IL TUO COMPITO →
Secondo l'estratto sulla sostenibilità, in quali settori si dimezzerebbe la redditività media delle principali aziende se il prezzo delle emissioni di biossido di carbonio fosse triplicato a 100 dollari per tonnellata? Elencali tutti.

Detto ciò, dobbiamo guardare avanti e capire che similmente alla rivoluzione digitale, la rivoluzione della sostenibilità può cambiare ogni cosa e costituire la maggiore trasformazione socioeconomica dei prossimi anni. Come per il digitale, il grado di cambiamento e il suo impatto radicale sarà diverso per ogni settore. Tuttavia, il trend è irreversibile e sta raggiungendo per alcuni settori il punto di non ritorno (si pensi al settore energetico, dei trasporti e dell’automotive). Un mondo ed una economia «sostenibile» sono quanto oggi tutti dichiarano di desiderare ma occorre abbandonare la diffusa narrazione a volte utilizzata per fini di marketing e far migrare le aziende verso vere e proprie strategie ESG (Enviromental, Social, Governance), come la risultante dei diversi vettori che riorienterà i modelli di business (e di società).
Così come per il digitale, la sostenibilità può spostare quote di ricavi ma anche di profitto tra settori e/o aprire nuovi settori alla luce anche della velocità di crescita dei cambiamenti di consumo verso prodotti e servizi che riducono l’impatto ambientale. Nell’ultimo anno almeno 1.500 grandi aziende mondiali hanno annunciato il target di emissioni zero di lungo periodo ma poche hanno anche reso noto un piano dettagliato per il raggiungimento di quell’obiettivo. Per la maggior parte dei settori si tratterà di ragionare in termine di evoluzione e curva di rendimento ecologico, considerando la strada al cambiamento climatico come un investimento (e non un costo) e adottando un piano di transizione preciso e misurabile. La misurazione dell’impatto ambientale va condotta in modo integrato, sia a monte lungo la catena di fornitura, sia a valle lungo quella di distribuzione e consumo. Le conseguenze negative dei comportamenti e delle attività delle aziende saranno sempre più visibili, misurate e messe sotto la lente dei vari stakeholder, in primis gli investitori e i clienti. Tutto questo ricorda molto la storia dell’introduzione e diffusione delle tecnologie digitali nell’organizzazione nei passati vent’anni. Secondo alcune stime, se il prezzo delle emissioni di biossido di carbonio venisse triplicato a 100 dollari per tonnellata, la redditività media delle principali aziende di alcuni settori (energia, utilities, acciaio, chimica, cemento) verrebbe dimezzata. La rivoluzione della sostenibilità non si potrà fermare e anche la crisi in corso sta imprimendo un’accelerazione in questa direzione. Deve essere ben gestita sia per quanto riguarda gli investimenti del NGeu sia per le innovazioni che le aziende possono intercettare e azionare nei loro modelli di business, perché rappresentano un’enorme fonte di opportunità: nuovi mercati e segmenti di consumo, rivisitazione dei modelli operativi, nuova finanza. Occorre una visione di medio lungo termine per ripensare i loro processi operativi, il portafoglio di prodotti e servizi e le partnership in particolare per quelle necessarie all’utilizzo delle capabilities digitali fondamentali per la transizione verso la sostenibilità ambientale e sociale. Occorre quindi un vero cambio di paradigma nelle attitudini e nei comportamenti a cominciare dalla governance della strategia ESG sia all’interno delle aziende che delle organizzazioni pubbliche e delle politiche governative che saranno necessarie e attuate.

MATERIALE →
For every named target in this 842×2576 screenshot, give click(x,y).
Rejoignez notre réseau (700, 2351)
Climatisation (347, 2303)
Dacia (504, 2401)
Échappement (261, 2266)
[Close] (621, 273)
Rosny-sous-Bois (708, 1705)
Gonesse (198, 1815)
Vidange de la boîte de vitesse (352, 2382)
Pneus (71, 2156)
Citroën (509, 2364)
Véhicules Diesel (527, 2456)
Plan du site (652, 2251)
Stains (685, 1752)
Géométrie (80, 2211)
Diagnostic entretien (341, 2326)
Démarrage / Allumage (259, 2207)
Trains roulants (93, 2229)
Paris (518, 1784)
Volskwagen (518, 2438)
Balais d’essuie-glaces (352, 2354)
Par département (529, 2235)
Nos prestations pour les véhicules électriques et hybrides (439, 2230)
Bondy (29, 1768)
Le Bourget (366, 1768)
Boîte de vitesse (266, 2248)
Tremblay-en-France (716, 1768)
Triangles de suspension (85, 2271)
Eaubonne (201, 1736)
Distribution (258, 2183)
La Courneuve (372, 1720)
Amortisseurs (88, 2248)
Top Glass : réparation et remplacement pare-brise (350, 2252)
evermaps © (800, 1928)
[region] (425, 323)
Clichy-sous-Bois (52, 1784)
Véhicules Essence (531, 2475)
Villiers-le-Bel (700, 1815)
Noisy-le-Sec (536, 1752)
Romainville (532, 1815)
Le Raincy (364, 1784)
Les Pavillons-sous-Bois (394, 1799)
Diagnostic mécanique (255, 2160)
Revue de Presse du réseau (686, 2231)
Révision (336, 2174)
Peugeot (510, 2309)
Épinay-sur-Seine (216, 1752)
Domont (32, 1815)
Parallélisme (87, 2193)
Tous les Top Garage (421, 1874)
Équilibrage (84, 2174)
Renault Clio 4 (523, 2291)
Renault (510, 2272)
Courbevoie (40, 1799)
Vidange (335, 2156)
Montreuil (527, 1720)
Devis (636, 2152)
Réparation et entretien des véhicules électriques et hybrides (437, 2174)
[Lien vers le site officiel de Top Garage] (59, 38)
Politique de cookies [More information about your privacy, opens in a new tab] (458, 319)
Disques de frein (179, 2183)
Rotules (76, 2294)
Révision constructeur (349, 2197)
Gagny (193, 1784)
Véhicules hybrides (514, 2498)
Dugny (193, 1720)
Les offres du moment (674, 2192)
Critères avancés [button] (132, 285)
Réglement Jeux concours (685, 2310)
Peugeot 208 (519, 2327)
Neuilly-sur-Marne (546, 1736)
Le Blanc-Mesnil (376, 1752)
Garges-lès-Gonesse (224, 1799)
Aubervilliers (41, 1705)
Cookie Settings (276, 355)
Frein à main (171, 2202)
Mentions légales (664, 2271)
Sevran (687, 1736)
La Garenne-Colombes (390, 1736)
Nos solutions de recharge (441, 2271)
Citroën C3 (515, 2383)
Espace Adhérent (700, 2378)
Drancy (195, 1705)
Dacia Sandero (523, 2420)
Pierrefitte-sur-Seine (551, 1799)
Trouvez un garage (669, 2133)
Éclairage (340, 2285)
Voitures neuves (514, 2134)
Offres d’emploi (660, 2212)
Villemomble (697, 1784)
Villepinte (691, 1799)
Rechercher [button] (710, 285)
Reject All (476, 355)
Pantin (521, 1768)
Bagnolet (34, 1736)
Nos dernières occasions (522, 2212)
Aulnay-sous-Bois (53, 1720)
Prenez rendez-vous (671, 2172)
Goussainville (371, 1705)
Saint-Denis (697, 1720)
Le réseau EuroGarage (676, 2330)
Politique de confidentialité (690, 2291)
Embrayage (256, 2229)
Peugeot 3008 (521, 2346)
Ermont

SOLUZIONE →
Energia, utilities, acciaio, chimica, cemento.